Even if the most unlikely outcome could happen (a very, very big assumption), there are alternatives which even Congress would be expected to consider; like:
- Being integrated into the Volpe Transportation Center. It is part of the U.S. Department of Transportation created to provide important research for all mode of transportation. Uniquely this is a federal agency receives no federal appropriations and must fund its expenses through sponsor-paid projects. The Center partners with public and private organizations to assess the needs of the transportation community, evaluate research and development endeavors, assist in the deployment of state-of-the-art transportation technologies, and inform decision- and policy-making through its comprehensive analyses. This premier organization prepares bids on specific RFPs and succeeds in these competitions.
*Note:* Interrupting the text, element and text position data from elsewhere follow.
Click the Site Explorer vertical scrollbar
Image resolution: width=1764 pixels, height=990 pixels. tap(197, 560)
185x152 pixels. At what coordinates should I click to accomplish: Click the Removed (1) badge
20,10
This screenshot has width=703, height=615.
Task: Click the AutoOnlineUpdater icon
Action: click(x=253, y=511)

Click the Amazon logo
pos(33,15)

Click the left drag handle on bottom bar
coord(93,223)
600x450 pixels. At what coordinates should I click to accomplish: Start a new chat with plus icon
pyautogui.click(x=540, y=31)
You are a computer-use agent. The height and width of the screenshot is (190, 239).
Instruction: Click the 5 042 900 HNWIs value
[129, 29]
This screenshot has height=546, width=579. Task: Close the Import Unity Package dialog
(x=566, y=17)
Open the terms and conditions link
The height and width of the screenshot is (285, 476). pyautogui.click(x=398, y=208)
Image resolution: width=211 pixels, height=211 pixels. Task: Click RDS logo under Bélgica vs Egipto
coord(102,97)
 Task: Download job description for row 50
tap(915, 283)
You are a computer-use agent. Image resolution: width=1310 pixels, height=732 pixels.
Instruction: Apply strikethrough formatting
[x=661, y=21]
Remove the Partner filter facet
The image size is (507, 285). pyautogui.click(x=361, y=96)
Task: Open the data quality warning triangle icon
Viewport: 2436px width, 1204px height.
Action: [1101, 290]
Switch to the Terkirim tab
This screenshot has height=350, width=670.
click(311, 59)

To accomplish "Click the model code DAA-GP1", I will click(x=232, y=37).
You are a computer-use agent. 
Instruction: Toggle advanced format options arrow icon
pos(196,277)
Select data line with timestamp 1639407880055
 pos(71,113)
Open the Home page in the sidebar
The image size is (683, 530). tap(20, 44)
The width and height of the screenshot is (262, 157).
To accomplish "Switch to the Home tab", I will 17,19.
Its faculty is highly regarded.
- Acquisition by some of the comparable research institutions like Underwriters Laboratories or ASTM. These two private sector organizations are comparable to the Tech Center mission and have earned reputations for integrity. ASTM is already involved in FAA work.
- Integration with a university organization like the Johns Hopkins Applied Physics Laboratory or the Princeton Plasma Physic Laboratory both of which benefit from their proximity to advanced research and thus may be privy to real time information about some of the emerging technology which characterize leading academic institutions.
- A little frightening might be the transition to for-profit organizations like the AT&T Bell Laboratory or GE Global Research. Both of these institutions have been responsible for major technology break throughs and their employees share in the benefits of those developments.
Ms. Yak leads a valuable American asset. The fears inspired by the various news reports of threats to the Tech Center may well be caustic to her team’s moral. Not knowing what the future may hold is problematic. A review of the realistic options may reduce that anxiety, reduce the uncertainty and offer some reasonable expectations.